A group of Poles, organized by the sorcerer, come to take Danilo's land, but they are struck down one by one by him and his fellow Cossacks. At the end of the battle, the sorcerer shoots Danilo dead from behind a tree. Katerina has a dream about her son being killed, wakes up from the nightmare, and finds the baby dead in its cradle.

Katerina turns mad until a traveler stops at her house one day and appears to bring her back to sanity. But when he claims that Danilo once told him to marry her should Danilo die, Katerina recognizes him as the sorcerer and tries to stab him, but he gets hold of the knife, kills her and flees on horseback.

A miracle happens: both the Crimea and the Carpathians become visible from Kyiv. As clouds clear off towering Mount Kriváň, the sorcerer sees a hulking knight with a boy on a horse riding down its slopes. He pleads with a starets at the Kiev Monastery of the Caves to help him, but they will not, for the sorcerer is already damned, so the sorcerer kills the starets. The knight catches up with the sorcerer and casts him into an abyss where corpses of his ancestors await to eternally gnaw on his body.

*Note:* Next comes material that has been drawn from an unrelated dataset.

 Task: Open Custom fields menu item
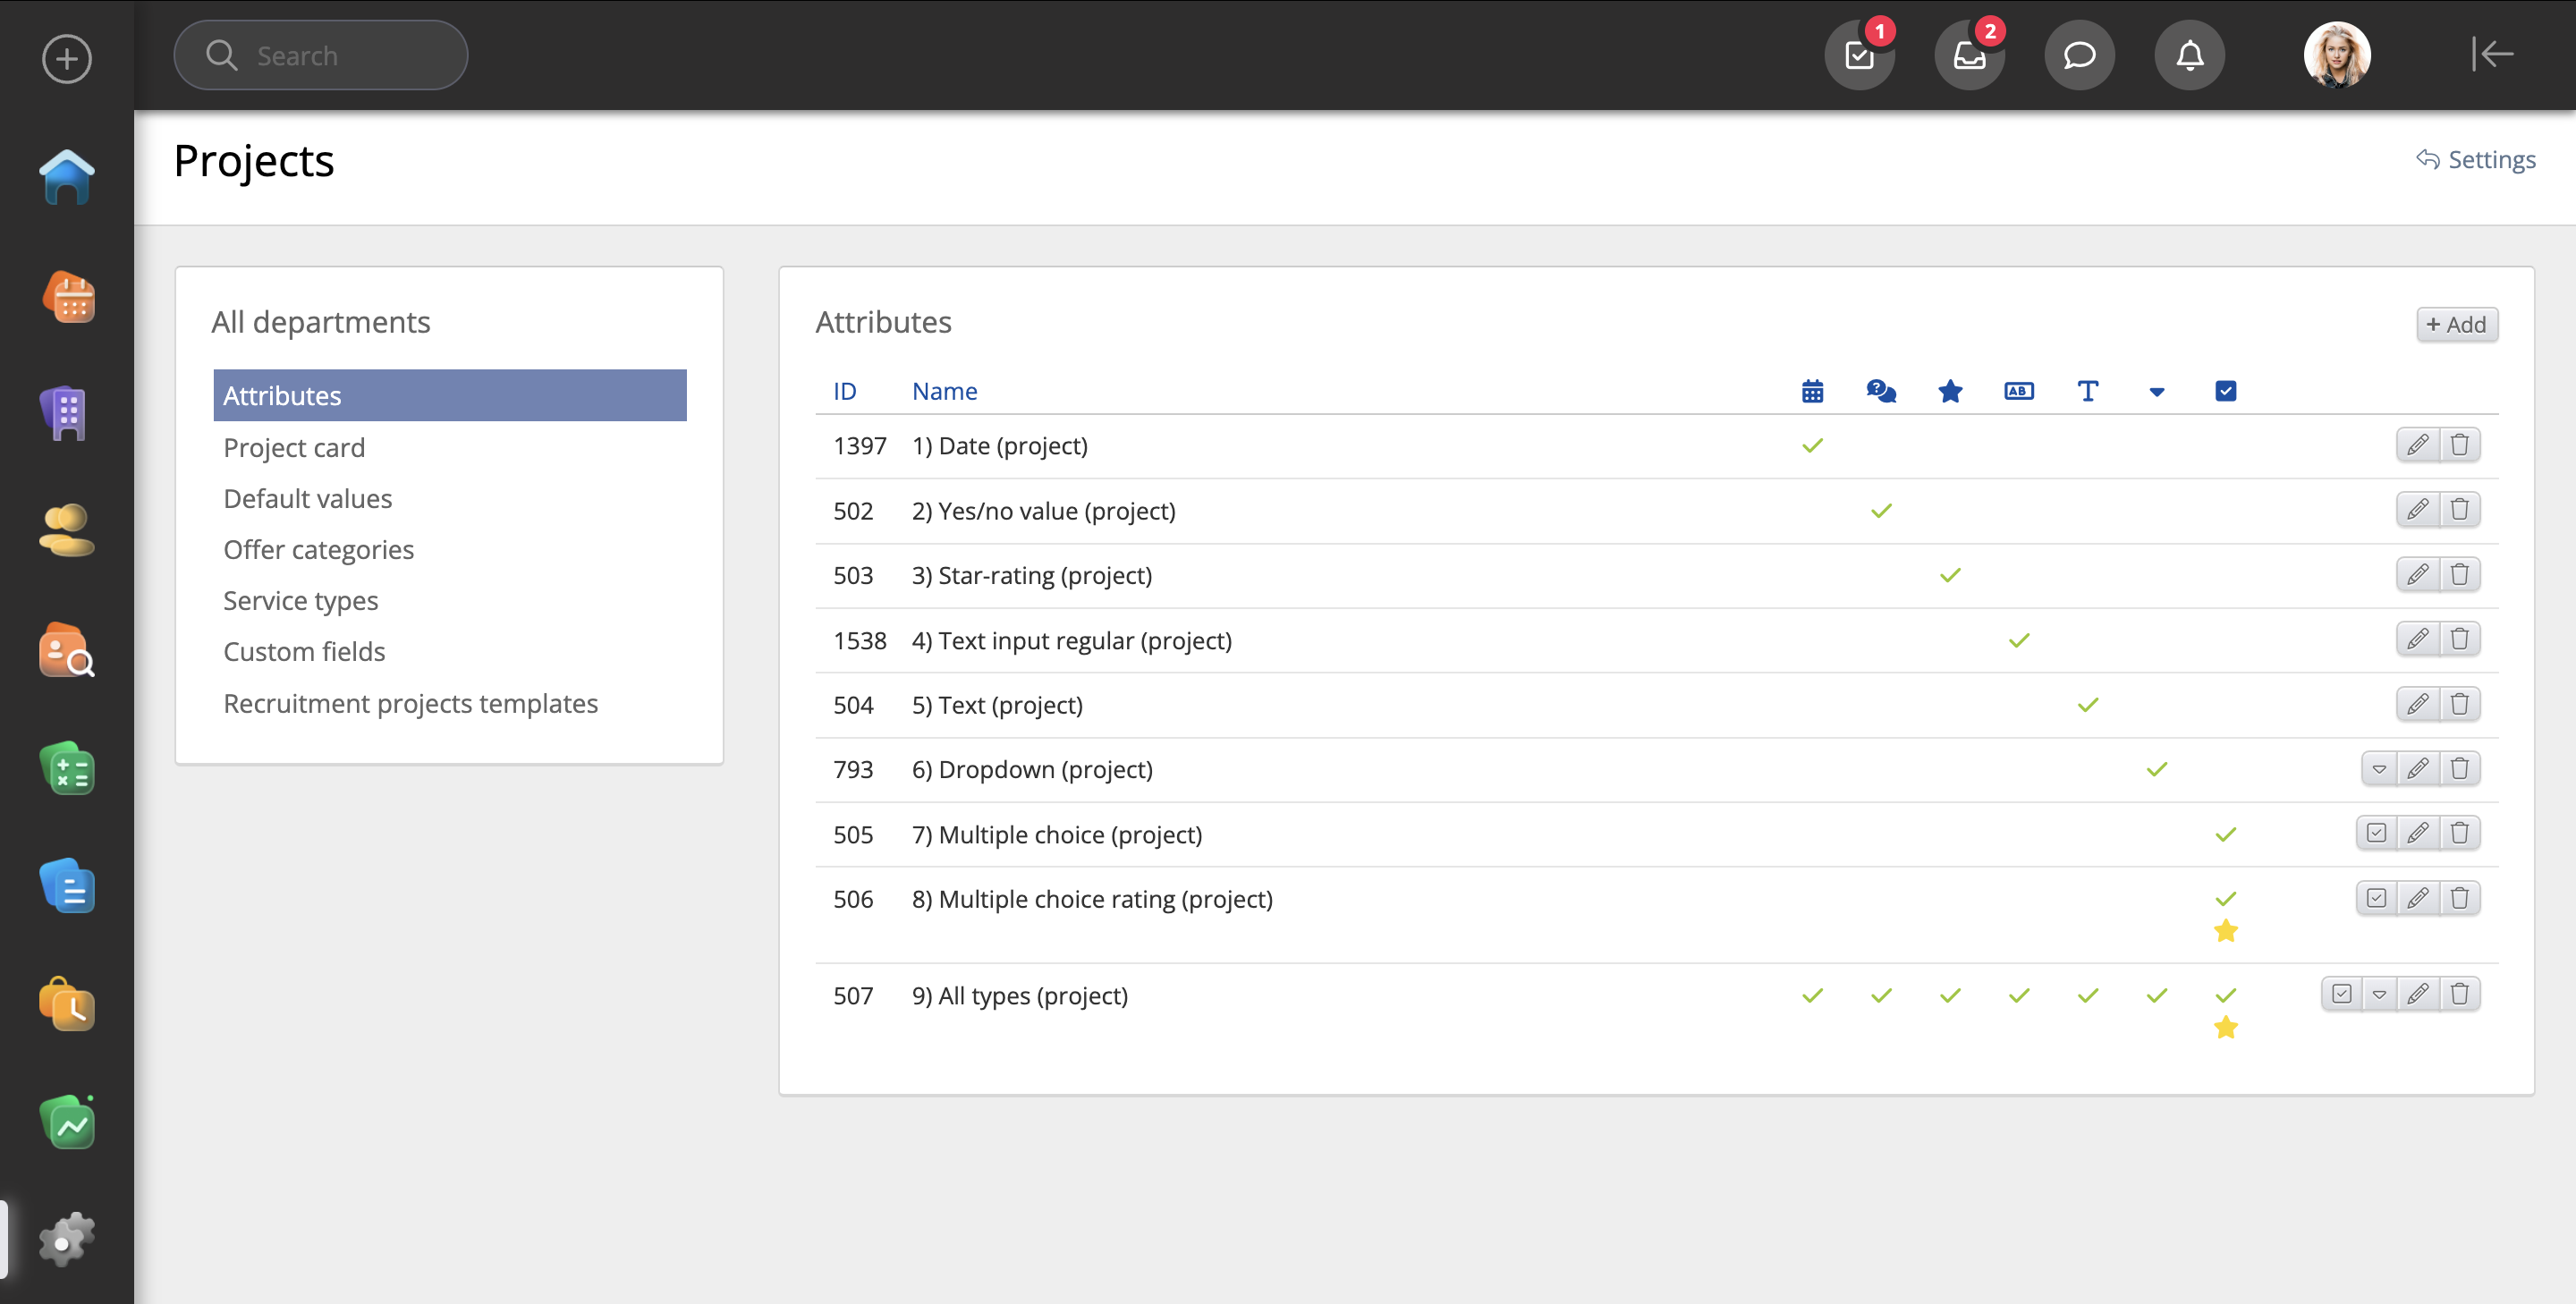304,651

In the epilogue, a blind kobzar sings of two knights in service of king Stephen Báthory, Ivan and Petro. Petro betrays his friend and throws him and his baby son off a cliff. Ivan asks God for a revenge: to make one of Petro's descendant such a villain that all his ancestors would suffer in Hell, and let Ivan's spirit to eventually throw him into abyss. God grants this "terrible vengeance", but for Ivan's vengefulness his spirit is doomed to forever haunt the mountains.

==Film==
A 20-minute animated adaptation of the story was made at Kievnauchfilm studio in 1988 (with the same title). The film keeps the original dark tone, albeit breaks narrative even more in favor of surreal elements. It was directed by Mikhail Titov.